_Exercise aim:_
Repeat all the data exactly, and where a record holds a picture, leave that picture out.

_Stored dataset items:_

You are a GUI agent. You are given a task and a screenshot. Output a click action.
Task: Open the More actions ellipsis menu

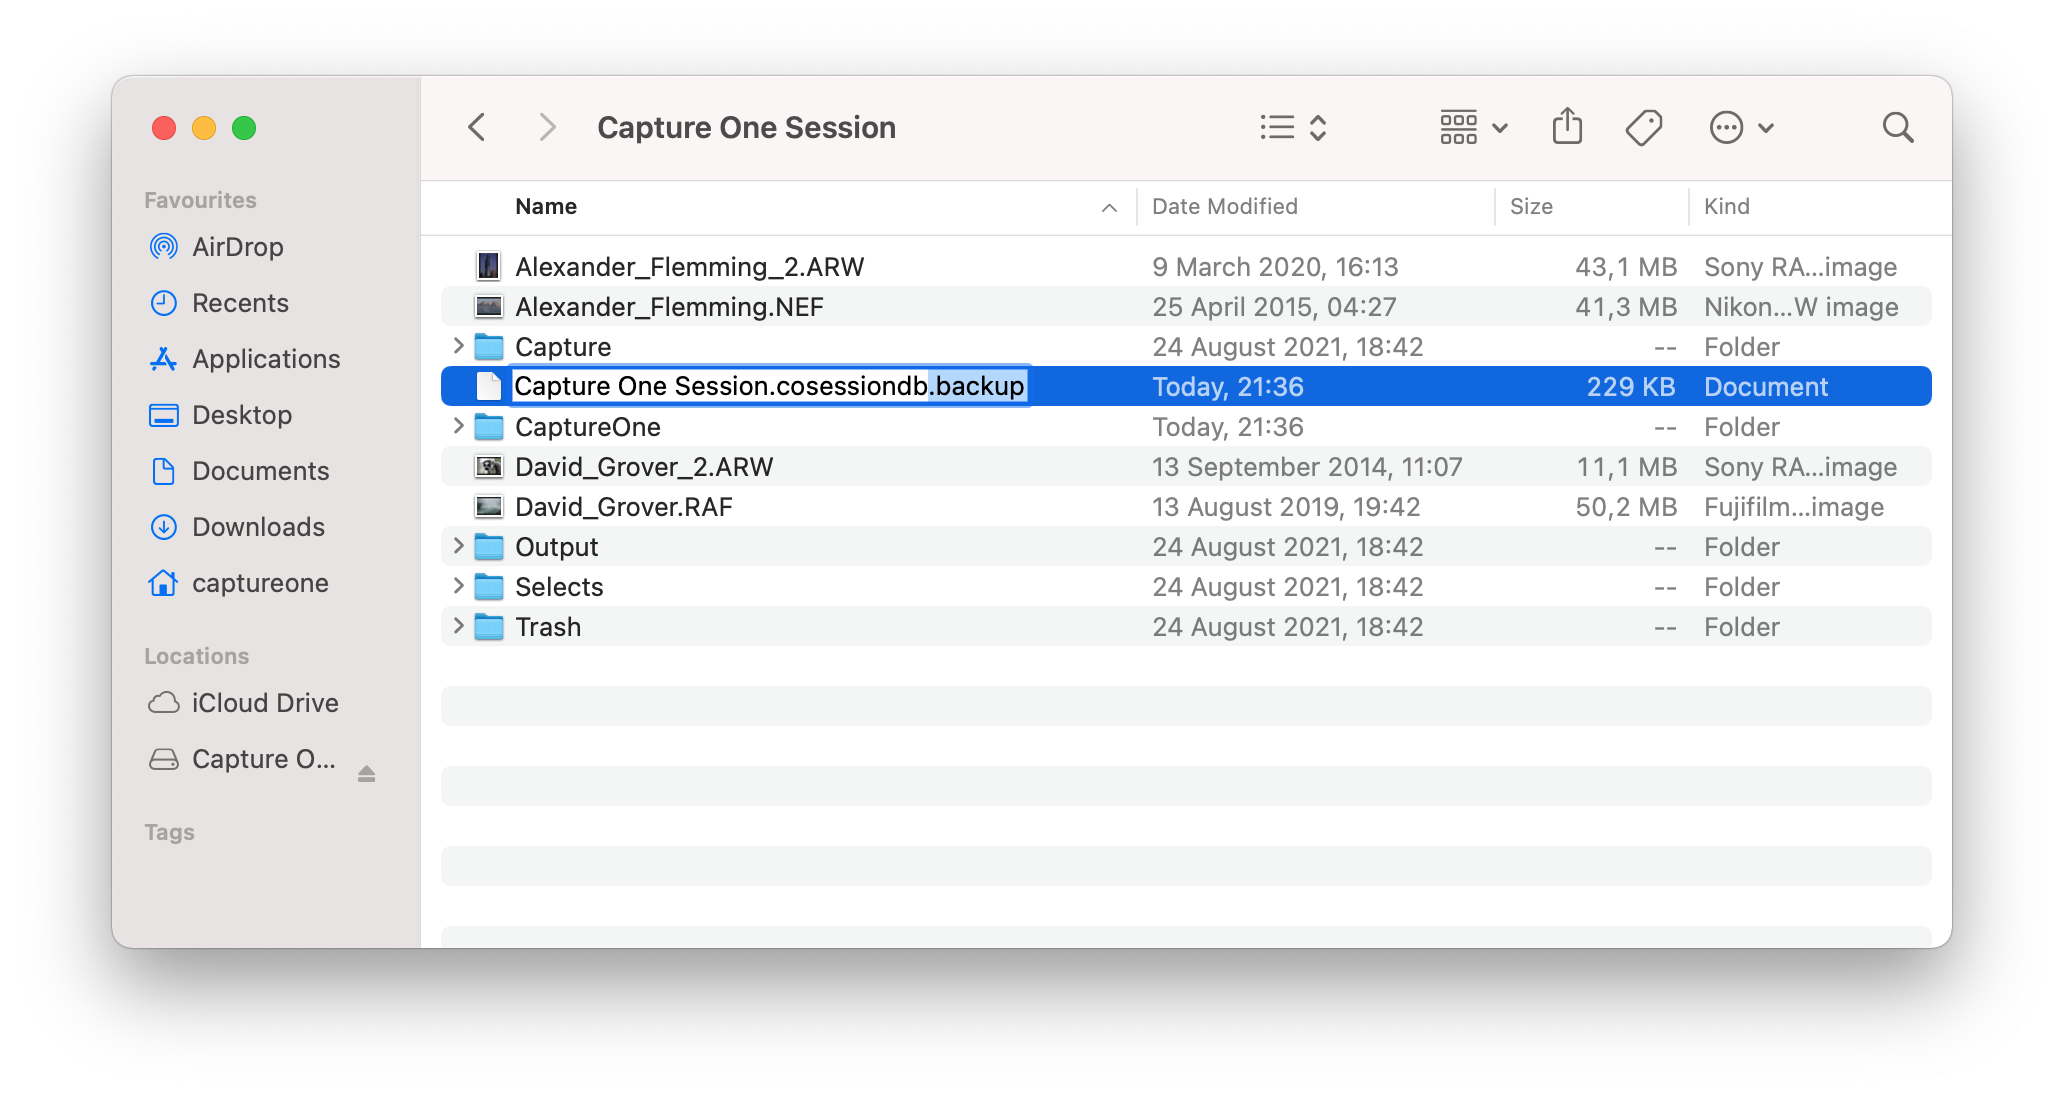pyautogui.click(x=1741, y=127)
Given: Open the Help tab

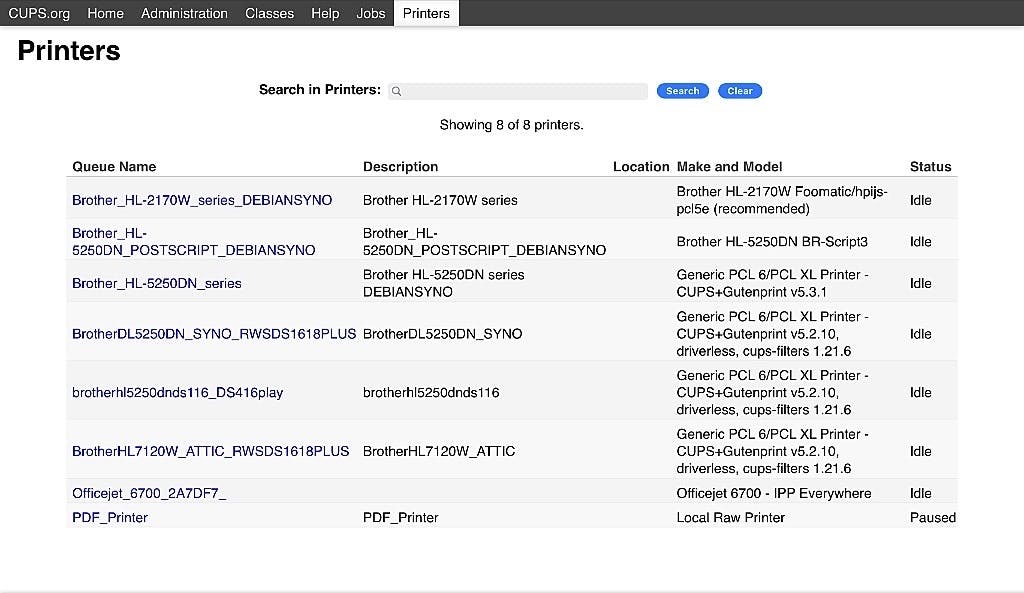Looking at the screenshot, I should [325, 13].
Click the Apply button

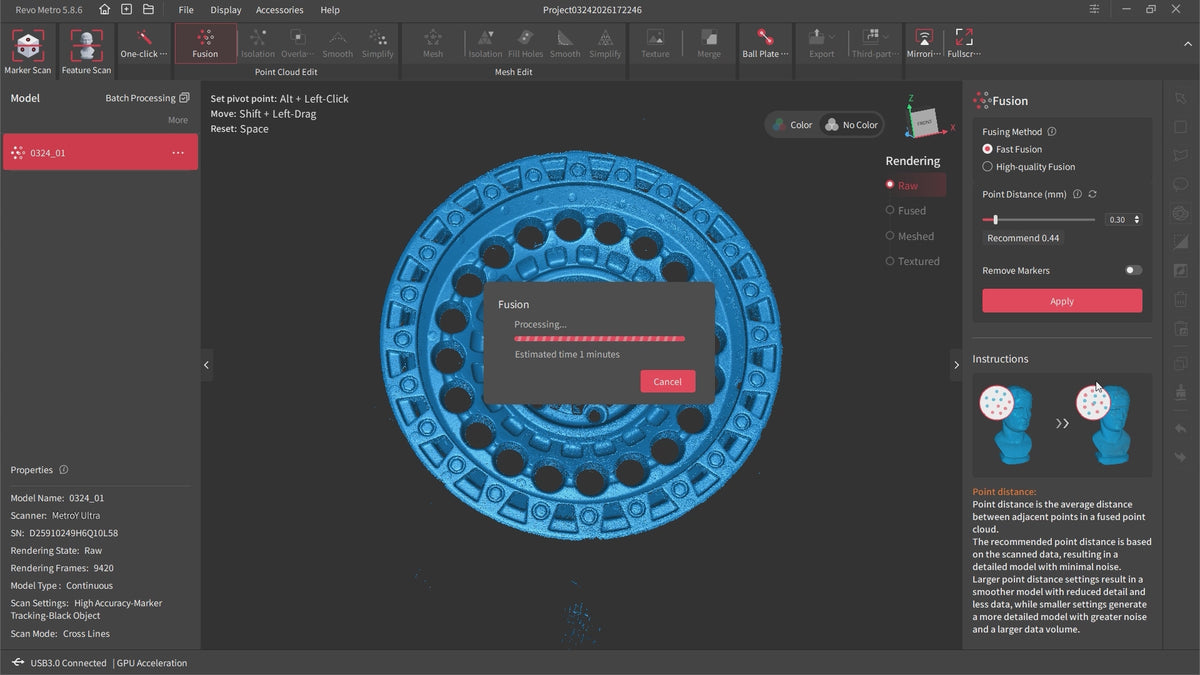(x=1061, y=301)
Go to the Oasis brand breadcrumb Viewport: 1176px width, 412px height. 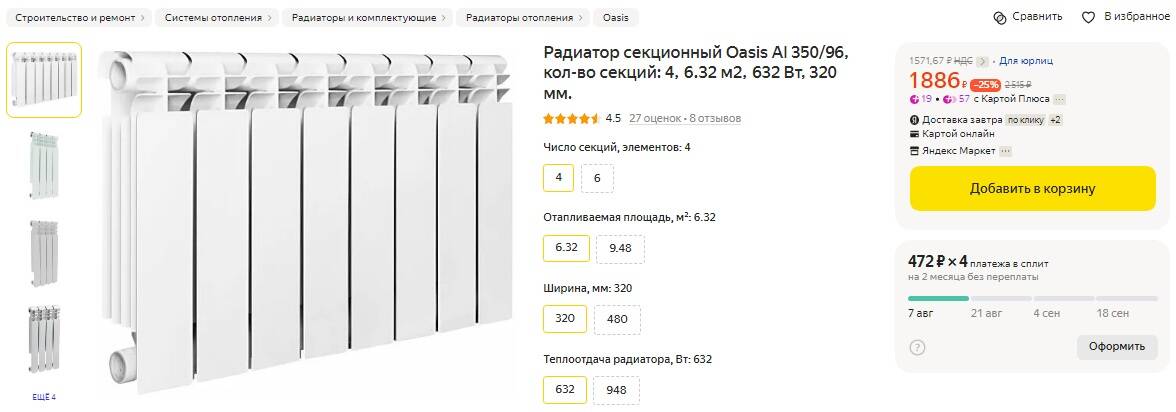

_Task answer:_
You are a GUI agent. You are given a task and a screenshot. Output a click action.
Task: Open the More actions ellipsis menu

pyautogui.click(x=1741, y=127)
Given: Open the Help tab

Looking at the screenshot, I should [325, 13].
Click the Apply button

(x=1061, y=301)
Go to the Oasis brand breadcrumb Viewport: 1176px width, 412px height. 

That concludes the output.